Residential school survivor Joe George, right, of the Tsleil-Waututh First Nation, and elder Marie George embrace during the Truth and Reconciliation Commission of Canada British Columbia National Event in Vancouver, on Wednesday, Sept. 18, 2013. (Darryl Dyck / THE CANADIAN PRESS)
Medical professionals in particular need to understand the legacy of residential schools, he said.
"This requirement should be imposed upon all of those who are treating aboriginal people," Sinclair said. "Every medical doctor and every nurse being trained at a training program at a hospital or university in this country should be required to take a course in the residential school experience."
Sinclair pointed to a Winnipeg hospital where an aboriginal man in a wheelchair died during a 34-hour wait in the emergency waiting room. The Health Sciences Centre in Winnipeg serves not only urban aboriginals, but all those from northern Manitoba who are sent for medical treatment, Sinclair said.
"All of those aboriginal patients are being sent to professionals who have not been trained in cultural competence," he said. "That's contributed to hesitation on the part of the aboriginal community to seek medical advice when they feel they are not going to be treated properly. That exacerbates the problems that they face."
About 150,000 First Nations, Inuit and Metis children were taken from their families and forced to attend the government schools over much of the last century. The last school, outside Regina, closed in 1996.
The $60-million truth and reconciliation commission is part of a landmark compensation deal between the federal government, the Crown and residential school survivors. Sinclair and his commissioners have visited hundreds of communities and have heard graphic details of trauma, including rampant sexual and physical abuse.
Of the 80,000 people who have made claims under the compensation deal, Sinclair said half say they sustained injuries of one form or another. Survivors suffer from depression, thoughts of suicide, substance abuse and an inability to show affection, he said. Those who live with survivors suffer as well, Sinclair said.
"Trauma feeds on trauma. Once there is a cycle that's started of suicides or crime or physical violence, it begins to feed upon itself and passes from generation to generation," Sinclair said. "Residential schools are probably the most significant historical trauma that aboriginal people in this country have experienced."
The commission has nine months left in its mandate but Sinclair said it may require an extension.

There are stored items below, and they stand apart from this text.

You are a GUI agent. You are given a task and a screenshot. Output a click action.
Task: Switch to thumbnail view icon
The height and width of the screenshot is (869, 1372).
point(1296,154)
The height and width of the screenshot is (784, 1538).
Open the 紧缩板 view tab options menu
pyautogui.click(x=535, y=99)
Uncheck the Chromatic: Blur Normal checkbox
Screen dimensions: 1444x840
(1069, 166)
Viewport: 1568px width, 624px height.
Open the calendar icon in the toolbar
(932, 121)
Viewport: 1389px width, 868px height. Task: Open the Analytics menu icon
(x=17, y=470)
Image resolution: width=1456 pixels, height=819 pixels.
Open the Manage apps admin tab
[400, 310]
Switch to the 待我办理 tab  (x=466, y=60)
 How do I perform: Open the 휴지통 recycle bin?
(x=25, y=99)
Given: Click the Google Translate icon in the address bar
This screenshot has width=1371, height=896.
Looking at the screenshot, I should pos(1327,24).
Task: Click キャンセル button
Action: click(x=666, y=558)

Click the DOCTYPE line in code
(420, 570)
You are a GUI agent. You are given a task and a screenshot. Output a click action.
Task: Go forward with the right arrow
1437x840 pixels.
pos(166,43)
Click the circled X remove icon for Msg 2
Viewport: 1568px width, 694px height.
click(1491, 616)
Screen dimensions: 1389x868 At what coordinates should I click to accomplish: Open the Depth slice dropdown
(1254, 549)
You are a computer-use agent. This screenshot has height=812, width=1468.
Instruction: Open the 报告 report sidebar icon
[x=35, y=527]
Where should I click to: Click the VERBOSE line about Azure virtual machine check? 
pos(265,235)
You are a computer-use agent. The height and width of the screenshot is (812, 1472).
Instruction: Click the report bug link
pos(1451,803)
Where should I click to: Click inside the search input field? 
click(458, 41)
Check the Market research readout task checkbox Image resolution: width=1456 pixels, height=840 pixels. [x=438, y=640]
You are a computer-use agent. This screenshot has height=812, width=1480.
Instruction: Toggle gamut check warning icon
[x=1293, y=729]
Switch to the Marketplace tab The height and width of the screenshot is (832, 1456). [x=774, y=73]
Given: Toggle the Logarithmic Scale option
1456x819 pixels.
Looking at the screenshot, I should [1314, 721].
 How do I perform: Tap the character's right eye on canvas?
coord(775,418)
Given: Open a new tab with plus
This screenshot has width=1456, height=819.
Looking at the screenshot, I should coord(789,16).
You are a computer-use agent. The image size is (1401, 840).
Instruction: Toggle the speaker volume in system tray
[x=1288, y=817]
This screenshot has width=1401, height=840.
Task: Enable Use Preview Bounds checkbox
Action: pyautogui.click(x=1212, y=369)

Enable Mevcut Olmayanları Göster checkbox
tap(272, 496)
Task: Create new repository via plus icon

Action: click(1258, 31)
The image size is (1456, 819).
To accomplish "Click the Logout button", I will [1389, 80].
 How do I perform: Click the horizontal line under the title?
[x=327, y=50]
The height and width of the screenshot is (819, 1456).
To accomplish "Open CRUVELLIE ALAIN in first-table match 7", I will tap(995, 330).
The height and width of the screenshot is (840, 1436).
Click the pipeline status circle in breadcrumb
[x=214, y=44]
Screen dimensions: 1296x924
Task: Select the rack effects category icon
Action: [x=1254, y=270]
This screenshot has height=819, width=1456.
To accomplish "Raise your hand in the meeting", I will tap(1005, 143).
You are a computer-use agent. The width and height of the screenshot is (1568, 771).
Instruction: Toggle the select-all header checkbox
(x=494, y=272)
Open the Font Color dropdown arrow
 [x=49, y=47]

The commission has had difficulty obtaining documents in Library and Archives Canada, despite a court order requiring all archival records be turned over, he said.
Bureaucratic and "systemic" delays may mean the commission will have a hard time meeting its deadline of July 1, 2014, Sinclair said.
"We've raised that with the parties and we'll have a discussion with them soon once we know when the documents can start to flow," he said.